* WHAT THE TASK REQUIRES
Would you set down the data that follows, word for word, without any pictures?

* EXERCISE MATERIALS
------------------------------

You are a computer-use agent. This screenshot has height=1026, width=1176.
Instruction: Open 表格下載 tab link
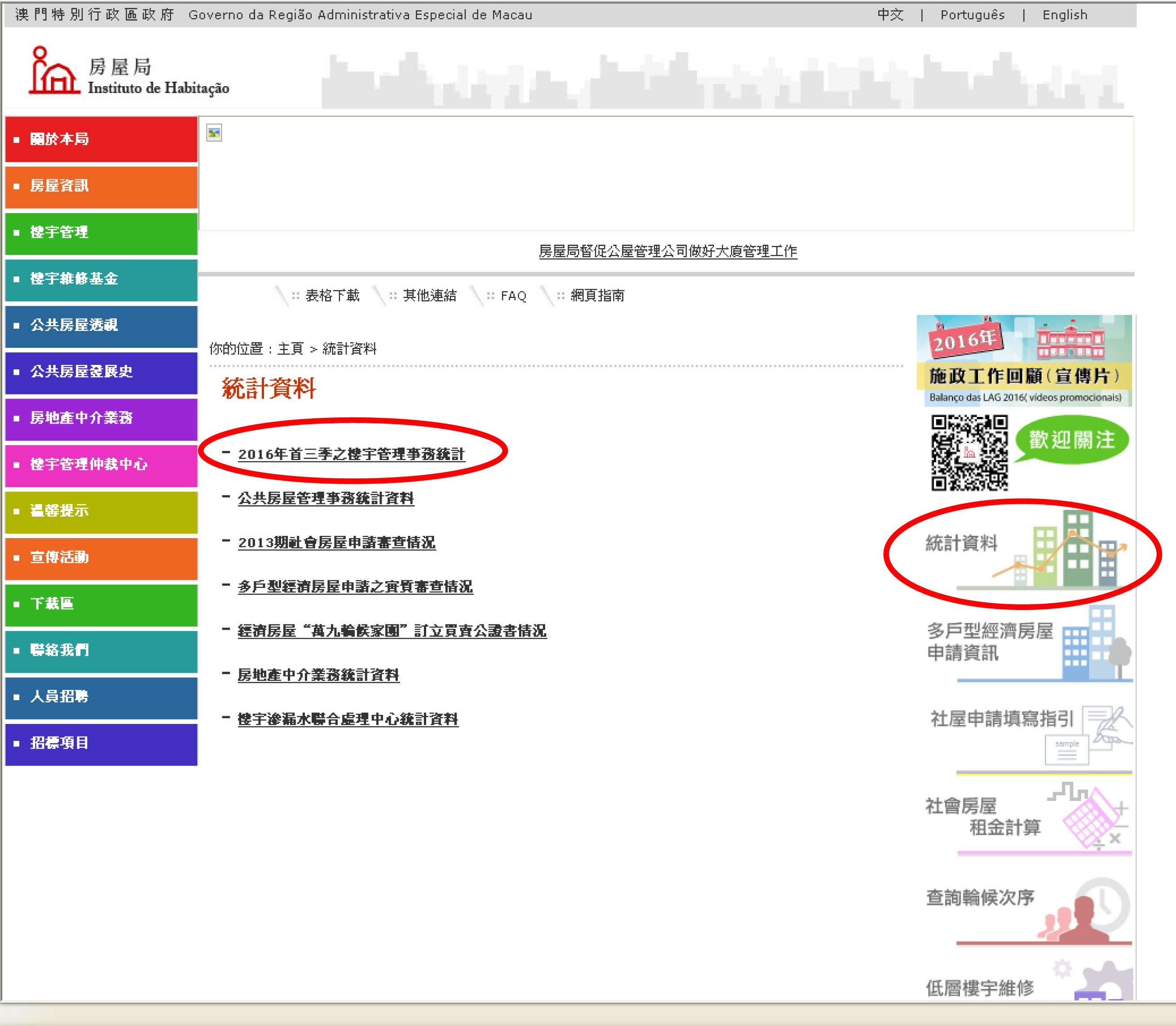click(x=332, y=296)
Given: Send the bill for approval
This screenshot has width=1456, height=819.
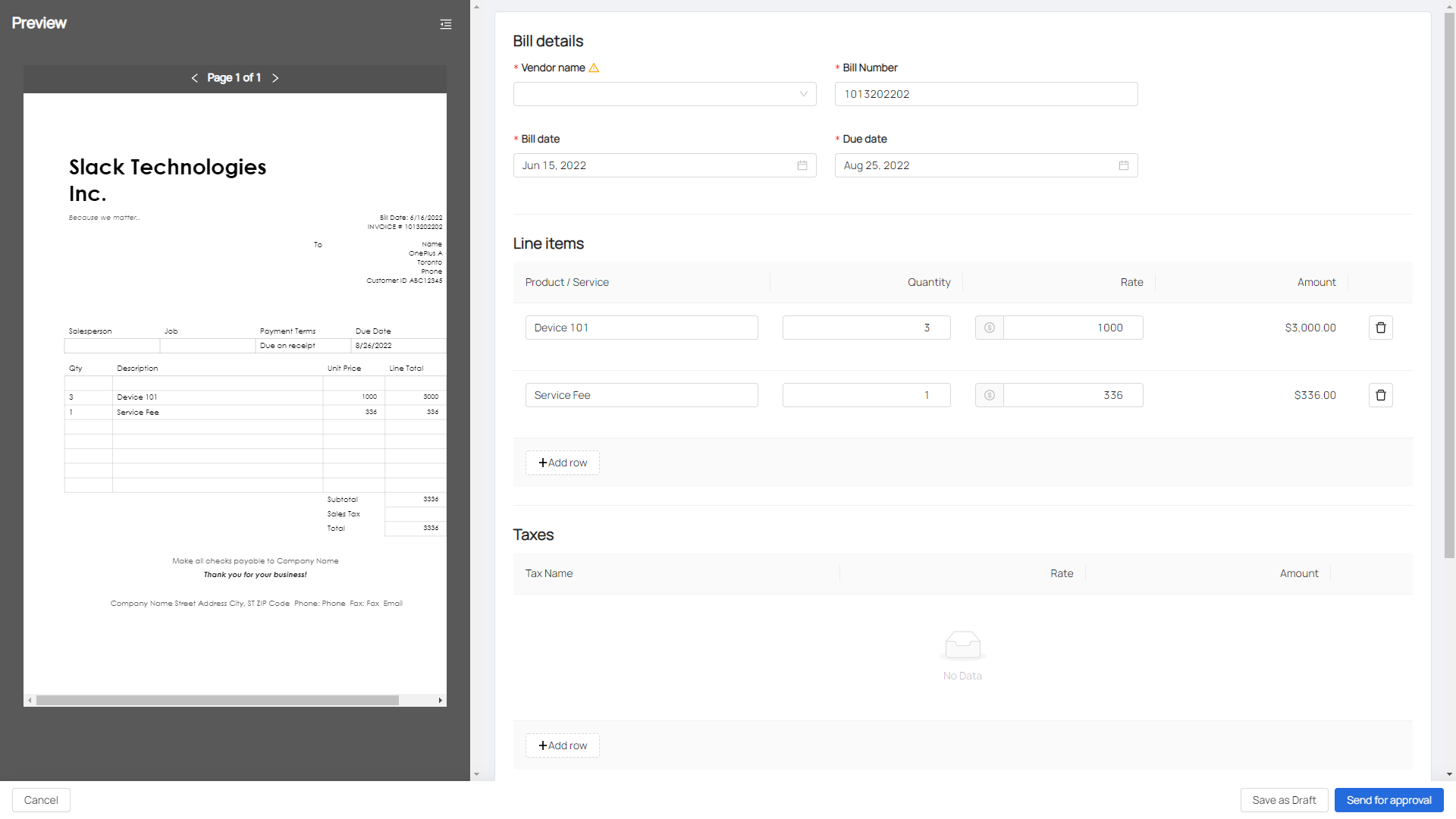Looking at the screenshot, I should (x=1388, y=800).
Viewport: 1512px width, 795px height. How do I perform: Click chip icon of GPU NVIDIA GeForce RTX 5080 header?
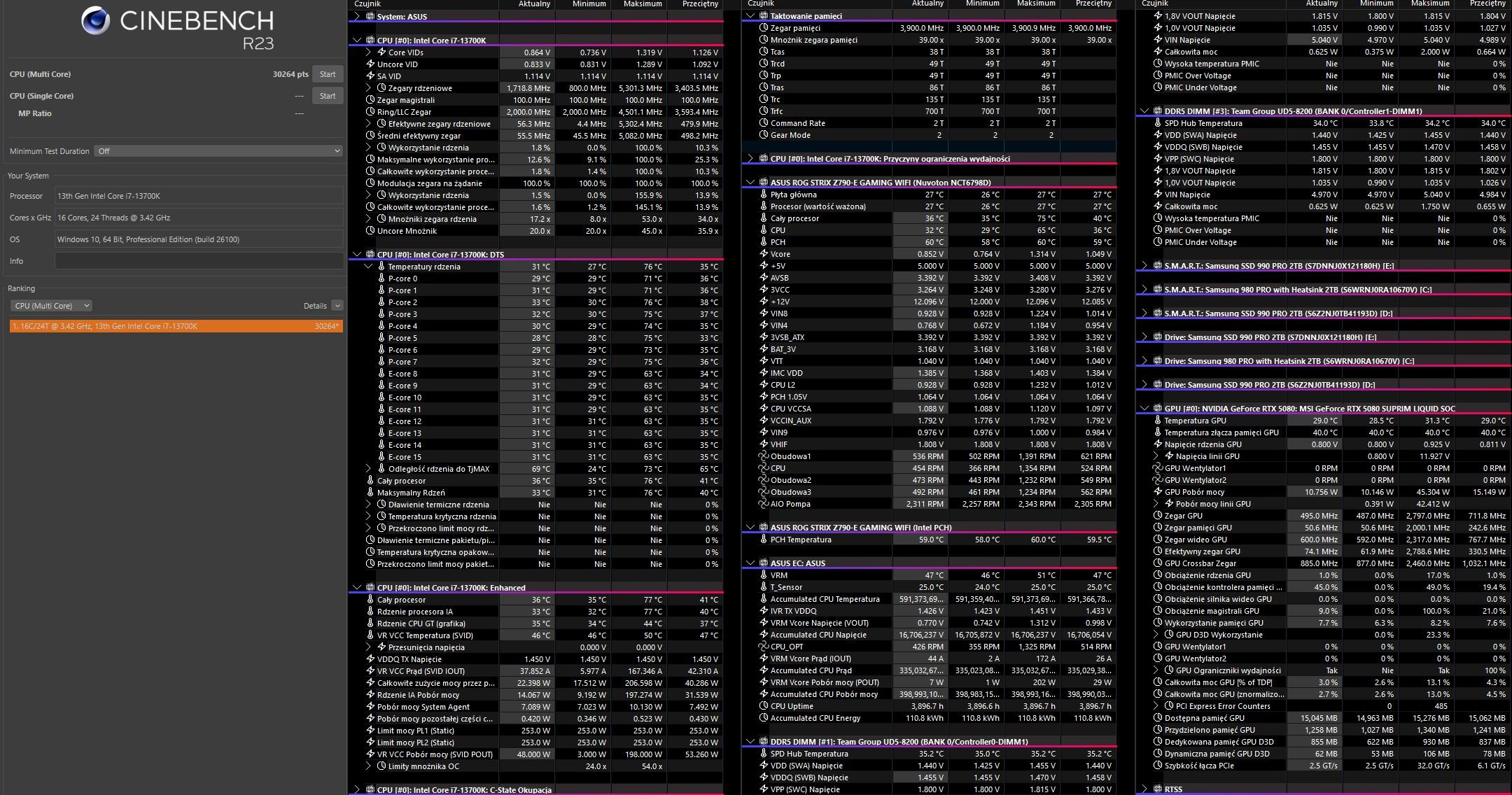click(1157, 409)
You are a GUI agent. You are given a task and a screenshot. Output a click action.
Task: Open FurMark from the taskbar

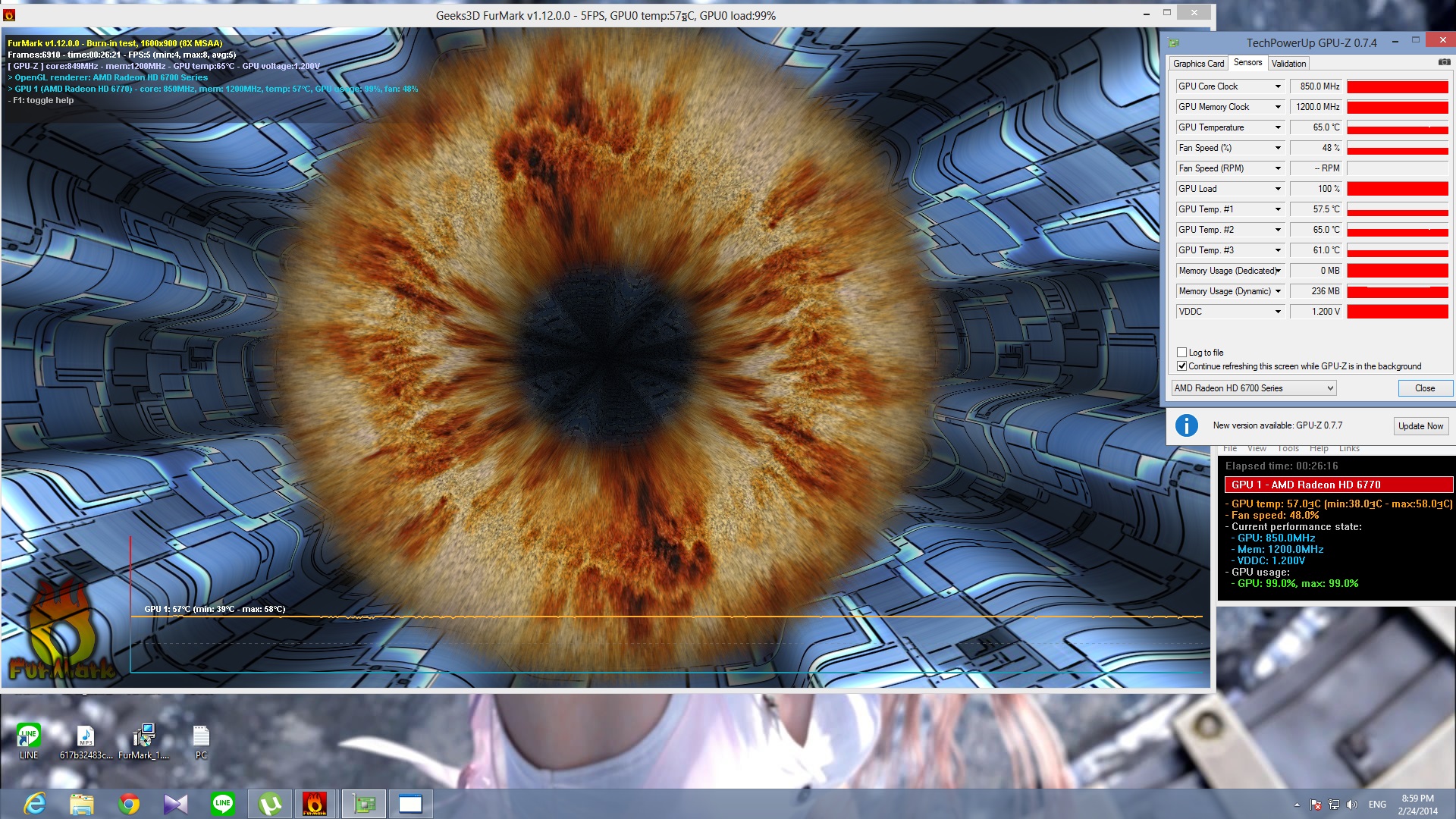[x=314, y=804]

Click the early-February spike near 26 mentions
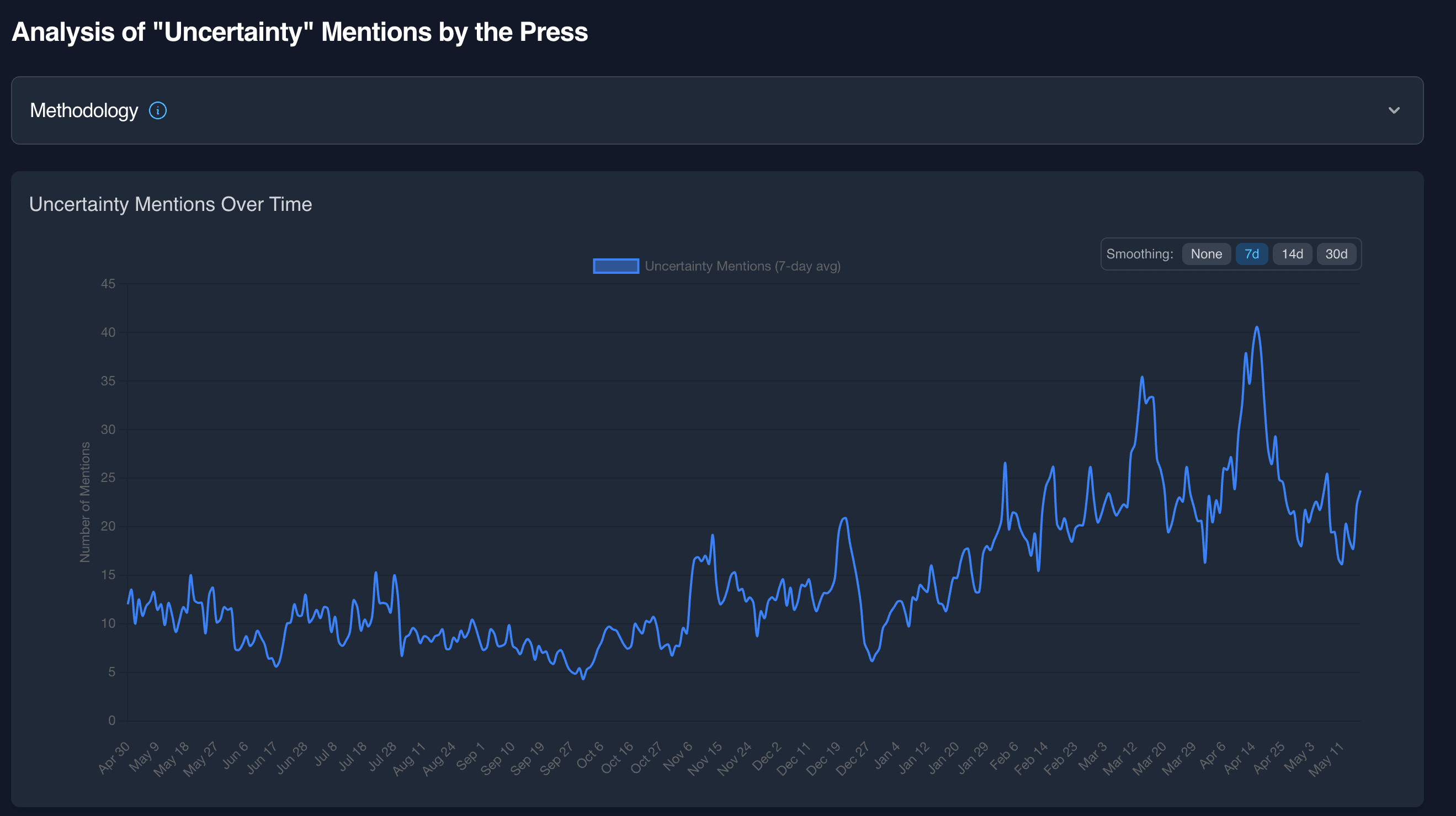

------------------------------

* WRITTEN ANSWER
You are a computer-use agent. This screenshot has height=1026, width=1176.
Instruction: Open 表格下載 tab link
click(x=332, y=296)
Given: Send the bill for approval
This screenshot has width=1456, height=819.
Looking at the screenshot, I should (x=1388, y=800).
Viewport: 1512px width, 795px height. How do I perform: Click chip icon of GPU NVIDIA GeForce RTX 5080 header?
click(1157, 409)
You are a GUI agent. You are given a task and a screenshot. Output a click action.
Task: Open FurMark from the taskbar

[x=314, y=804]

Click the early-February spike near 26 mentions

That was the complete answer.